EDIT: question really pertains to how one can add lat/long gridlines to a projected map. I changed title to match.

I have some layers in geographic coords. I want to plot them in LCC projection, but have a geographic (lat/long) grid. From mapproj I can use map.grid() to add a grid, with the limits set by the lim argument. It takes a vector or a range object:

a vector of 4 numbers specifying limits: c(lon.low, lon.high, lat.low, lat.high). lim can also be a list with a component named range, such as the result of map, from which limits are taken.

I construct my map by clipping a large vector layer with a clipping polygon:

myPoly <- readOGR(dsn=".", layer="myPolygon")  # just a shapefile in geographic coords
library(raster)  # To convert an 'extent' object to a SpatialPolygons object
cp <- as(extent(146, 149, -39, -37.5), "SpatialPolygons")
proj4string(cp) <- CRS(proj4string(myPoly))  # copy from shapefile

# Transform and plot:
lcc <- CRS("+init=epsg:3111")
myPoly.proj <- spTransform(myPoly, lcc)
cp.proj <- spTransform(cp, lcc)  # transform the clip box
myPoly.proj.clip <- gIntersection(myPoly.proj, cp.proj, byid=TRUE)
plot(myPoly.proj.clip) 

# Then finally, add a lat/long grid:
map.grid(lim=as.vector(cp.proj@bbox), labels=TRUE)

That last line is not correct, as the @bbox returned is xmin, ymin, xmax, ymax, but needs to be in xmin, xmax, ymin, ymax. There must be a simple solution to all this, but as usual I am lost in the vortex. I could manually create a limits vector, but really?

1
don't use @ - try lim = as.vector(t(bbox(cp.proj))), but I don't know if map.grid plays well with Spatial objects after plotting, for example how does map.grid know that you want longlat grid, and what projection your data is in?mdsumner
@mdsumner - thanks. I have no idea if map.grid() knows what to do! Just trying to work out anything seems hard for me at the moment. Any suggestions welcome.a different ben
@mdsumner - ?map.grid() says: Draw a latitude/longitude grid on a projected map, but I suppose it's talking about a map produced by the map function.a different ben
I think that's right. Pretty sure mapproj defaults to the unit sphere, so you're going to be pushing it uphill. See ?gridlines for working with sp. (This is a nightmare I know).mdsumner
Ah-ha! rgdal has llgridlines, which does it I think! @mdsumnera different ben

1 Answers

1
votes

EDIT: the OP points out rgdal::llgridlines which is a better solution.

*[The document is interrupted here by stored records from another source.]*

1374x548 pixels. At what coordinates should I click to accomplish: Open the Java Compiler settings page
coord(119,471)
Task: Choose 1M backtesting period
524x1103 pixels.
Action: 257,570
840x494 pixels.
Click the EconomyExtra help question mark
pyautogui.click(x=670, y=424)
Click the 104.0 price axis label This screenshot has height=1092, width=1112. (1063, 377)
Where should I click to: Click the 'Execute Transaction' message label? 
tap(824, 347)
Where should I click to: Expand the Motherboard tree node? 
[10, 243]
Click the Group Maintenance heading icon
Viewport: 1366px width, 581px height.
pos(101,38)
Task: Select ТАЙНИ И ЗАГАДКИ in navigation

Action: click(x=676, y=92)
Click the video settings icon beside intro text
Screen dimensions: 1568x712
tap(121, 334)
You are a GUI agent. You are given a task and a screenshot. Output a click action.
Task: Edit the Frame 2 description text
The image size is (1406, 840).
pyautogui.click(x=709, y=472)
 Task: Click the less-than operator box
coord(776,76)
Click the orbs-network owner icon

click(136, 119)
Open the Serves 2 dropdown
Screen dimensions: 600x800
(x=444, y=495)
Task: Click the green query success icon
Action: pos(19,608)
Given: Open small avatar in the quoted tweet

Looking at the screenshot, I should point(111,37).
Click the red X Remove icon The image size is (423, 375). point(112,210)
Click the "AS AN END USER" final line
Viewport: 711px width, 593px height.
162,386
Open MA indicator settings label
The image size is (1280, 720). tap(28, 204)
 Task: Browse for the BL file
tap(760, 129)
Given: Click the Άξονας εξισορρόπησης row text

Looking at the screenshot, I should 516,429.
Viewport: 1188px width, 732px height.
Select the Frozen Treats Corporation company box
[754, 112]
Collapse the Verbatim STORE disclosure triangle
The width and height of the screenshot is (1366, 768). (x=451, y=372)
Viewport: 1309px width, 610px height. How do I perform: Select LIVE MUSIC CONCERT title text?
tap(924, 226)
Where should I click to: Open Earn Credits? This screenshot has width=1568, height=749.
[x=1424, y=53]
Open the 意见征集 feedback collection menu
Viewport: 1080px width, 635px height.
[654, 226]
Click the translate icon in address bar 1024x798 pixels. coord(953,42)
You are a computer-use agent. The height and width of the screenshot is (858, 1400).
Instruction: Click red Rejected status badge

You are using context from sp/rgdal which uses a different system to that of mapproj/maps.

Try this (untested):

library(rgdal)
gl <- gridlines(myPoly)
cp.gl <- spTransform(gl, lcc)
plot(cp.gl, add = TRUE)

See ?gridlines for more on using this with labels. I find it works well as long as you stay away from circumpolar maps.